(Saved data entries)
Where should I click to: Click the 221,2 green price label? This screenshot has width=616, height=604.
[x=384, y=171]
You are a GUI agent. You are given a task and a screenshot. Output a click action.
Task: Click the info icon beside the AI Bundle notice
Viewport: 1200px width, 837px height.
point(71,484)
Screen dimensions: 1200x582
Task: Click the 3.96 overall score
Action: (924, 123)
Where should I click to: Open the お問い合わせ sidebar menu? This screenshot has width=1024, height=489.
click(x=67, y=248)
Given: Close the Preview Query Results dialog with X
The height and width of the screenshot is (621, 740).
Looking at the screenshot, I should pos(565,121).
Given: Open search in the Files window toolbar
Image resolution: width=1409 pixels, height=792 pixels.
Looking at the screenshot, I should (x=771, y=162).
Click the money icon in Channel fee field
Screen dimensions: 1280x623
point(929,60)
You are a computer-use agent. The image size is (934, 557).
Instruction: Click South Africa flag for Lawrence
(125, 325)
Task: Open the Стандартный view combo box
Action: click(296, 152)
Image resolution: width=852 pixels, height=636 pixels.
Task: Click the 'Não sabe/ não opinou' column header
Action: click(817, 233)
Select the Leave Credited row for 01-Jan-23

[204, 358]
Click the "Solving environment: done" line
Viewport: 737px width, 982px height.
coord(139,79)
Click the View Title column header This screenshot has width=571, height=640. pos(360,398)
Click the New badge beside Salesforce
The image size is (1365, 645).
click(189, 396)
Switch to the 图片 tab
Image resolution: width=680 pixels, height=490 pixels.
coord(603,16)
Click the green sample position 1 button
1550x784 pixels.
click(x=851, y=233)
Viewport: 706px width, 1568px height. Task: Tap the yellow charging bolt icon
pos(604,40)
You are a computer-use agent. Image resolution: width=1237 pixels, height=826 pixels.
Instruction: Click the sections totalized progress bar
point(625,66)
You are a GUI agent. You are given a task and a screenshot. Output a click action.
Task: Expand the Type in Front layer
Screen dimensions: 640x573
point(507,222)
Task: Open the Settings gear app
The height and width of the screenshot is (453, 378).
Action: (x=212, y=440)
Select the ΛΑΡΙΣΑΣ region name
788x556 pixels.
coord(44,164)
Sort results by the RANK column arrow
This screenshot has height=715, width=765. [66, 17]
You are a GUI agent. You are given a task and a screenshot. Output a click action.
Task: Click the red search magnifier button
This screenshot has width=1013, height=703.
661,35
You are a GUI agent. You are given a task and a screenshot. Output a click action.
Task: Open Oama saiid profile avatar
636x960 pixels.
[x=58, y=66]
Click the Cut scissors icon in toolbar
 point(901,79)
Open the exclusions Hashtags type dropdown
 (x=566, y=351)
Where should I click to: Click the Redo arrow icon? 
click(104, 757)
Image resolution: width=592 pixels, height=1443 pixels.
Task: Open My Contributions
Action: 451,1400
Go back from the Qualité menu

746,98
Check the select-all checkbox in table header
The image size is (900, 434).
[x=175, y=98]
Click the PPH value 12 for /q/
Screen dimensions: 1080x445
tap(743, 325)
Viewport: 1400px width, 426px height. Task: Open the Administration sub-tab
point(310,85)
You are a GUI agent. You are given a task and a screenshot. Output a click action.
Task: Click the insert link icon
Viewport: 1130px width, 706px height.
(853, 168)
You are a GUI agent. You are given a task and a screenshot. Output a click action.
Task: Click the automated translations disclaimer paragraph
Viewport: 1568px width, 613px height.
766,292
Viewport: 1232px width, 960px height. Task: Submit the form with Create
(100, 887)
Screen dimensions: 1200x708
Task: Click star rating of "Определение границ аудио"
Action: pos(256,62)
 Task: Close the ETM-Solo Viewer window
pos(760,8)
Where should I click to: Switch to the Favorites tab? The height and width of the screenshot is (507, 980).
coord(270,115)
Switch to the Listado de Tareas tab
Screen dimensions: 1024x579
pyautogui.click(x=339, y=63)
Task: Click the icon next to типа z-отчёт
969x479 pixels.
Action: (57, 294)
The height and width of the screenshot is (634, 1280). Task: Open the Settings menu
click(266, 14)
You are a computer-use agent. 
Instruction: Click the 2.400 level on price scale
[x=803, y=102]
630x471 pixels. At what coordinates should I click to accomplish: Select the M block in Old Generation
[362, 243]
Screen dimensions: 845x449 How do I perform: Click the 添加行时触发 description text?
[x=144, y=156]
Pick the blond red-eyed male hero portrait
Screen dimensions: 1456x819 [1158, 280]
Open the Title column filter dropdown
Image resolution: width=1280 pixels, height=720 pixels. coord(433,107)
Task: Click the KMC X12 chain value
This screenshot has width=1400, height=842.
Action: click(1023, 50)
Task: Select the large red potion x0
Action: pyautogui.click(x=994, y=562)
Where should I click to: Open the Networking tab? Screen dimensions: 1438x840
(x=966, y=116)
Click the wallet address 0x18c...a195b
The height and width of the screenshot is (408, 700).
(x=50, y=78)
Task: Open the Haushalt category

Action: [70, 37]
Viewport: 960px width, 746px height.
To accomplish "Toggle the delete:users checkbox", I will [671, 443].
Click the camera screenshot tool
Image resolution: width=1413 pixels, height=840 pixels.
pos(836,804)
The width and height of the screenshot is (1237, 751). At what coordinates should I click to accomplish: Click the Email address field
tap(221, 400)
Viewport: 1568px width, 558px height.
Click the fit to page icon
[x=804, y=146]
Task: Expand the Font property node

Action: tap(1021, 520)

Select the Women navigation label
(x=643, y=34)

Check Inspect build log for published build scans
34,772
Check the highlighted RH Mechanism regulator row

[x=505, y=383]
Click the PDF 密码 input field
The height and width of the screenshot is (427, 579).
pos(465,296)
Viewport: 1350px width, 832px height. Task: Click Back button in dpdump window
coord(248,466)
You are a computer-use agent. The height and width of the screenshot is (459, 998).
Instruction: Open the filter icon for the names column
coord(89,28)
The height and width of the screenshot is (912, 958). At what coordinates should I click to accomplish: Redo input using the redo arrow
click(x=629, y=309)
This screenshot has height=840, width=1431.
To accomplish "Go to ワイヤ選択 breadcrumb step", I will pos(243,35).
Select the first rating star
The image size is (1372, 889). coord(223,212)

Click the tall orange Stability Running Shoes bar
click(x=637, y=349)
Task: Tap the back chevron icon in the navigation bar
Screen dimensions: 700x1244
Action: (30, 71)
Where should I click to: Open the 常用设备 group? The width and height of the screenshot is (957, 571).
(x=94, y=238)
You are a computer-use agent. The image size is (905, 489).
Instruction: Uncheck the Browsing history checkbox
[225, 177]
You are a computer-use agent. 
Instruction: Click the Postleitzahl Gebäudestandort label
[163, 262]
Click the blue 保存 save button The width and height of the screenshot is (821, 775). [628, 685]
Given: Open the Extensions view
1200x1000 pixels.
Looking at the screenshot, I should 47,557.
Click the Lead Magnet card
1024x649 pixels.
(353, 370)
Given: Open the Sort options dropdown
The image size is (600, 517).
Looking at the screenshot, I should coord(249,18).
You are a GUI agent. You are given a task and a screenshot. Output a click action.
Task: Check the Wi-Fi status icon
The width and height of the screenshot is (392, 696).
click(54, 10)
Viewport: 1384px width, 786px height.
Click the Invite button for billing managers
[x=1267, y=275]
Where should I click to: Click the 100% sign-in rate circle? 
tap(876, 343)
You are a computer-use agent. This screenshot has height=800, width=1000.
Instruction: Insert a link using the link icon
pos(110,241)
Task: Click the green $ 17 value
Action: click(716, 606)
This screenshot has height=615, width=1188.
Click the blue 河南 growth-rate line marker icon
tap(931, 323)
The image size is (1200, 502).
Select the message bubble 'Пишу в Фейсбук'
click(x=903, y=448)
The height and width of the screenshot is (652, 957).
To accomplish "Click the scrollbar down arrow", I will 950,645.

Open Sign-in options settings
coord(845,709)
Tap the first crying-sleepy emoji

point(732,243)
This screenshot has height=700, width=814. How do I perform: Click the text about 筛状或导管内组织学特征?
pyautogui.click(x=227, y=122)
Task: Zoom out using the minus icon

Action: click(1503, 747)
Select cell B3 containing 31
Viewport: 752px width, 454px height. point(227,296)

* Task directions
Here the answer is the exact run of lines above, from the line with "Given: Open the Extensions view" down to the last, and nothing else.

* Your solution
Given: Open the Extensions view
1200x1000 pixels.
Looking at the screenshot, I should 47,557.
Click the Lead Magnet card
1024x649 pixels.
(353, 370)
Given: Open the Sort options dropdown
The image size is (600, 517).
Looking at the screenshot, I should coord(249,18).
You are a GUI agent. You are given a task and a screenshot. Output a click action.
Task: Check the Wi-Fi status icon
The width and height of the screenshot is (392, 696).
click(54, 10)
Viewport: 1384px width, 786px height.
Click the Invite button for billing managers
[x=1267, y=275]
Where should I click to: Click the 100% sign-in rate circle? 
tap(876, 343)
You are a computer-use agent. This screenshot has height=800, width=1000.
Instruction: Insert a link using the link icon
pos(110,241)
Task: Click the green $ 17 value
Action: click(716, 606)
This screenshot has height=615, width=1188.
Click the blue 河南 growth-rate line marker icon
tap(931, 323)
The image size is (1200, 502).
Select the message bubble 'Пишу в Фейсбук'
click(x=903, y=448)
The height and width of the screenshot is (652, 957).
To accomplish "Click the scrollbar down arrow", I will 950,645.

Open Sign-in options settings
coord(845,709)
Tap the first crying-sleepy emoji

point(732,243)
This screenshot has height=700, width=814. How do I perform: Click the text about 筛状或导管内组织学特征?
pyautogui.click(x=227, y=122)
Task: Zoom out using the minus icon

Action: click(1503, 747)
Select cell B3 containing 31
Viewport: 752px width, 454px height. point(227,296)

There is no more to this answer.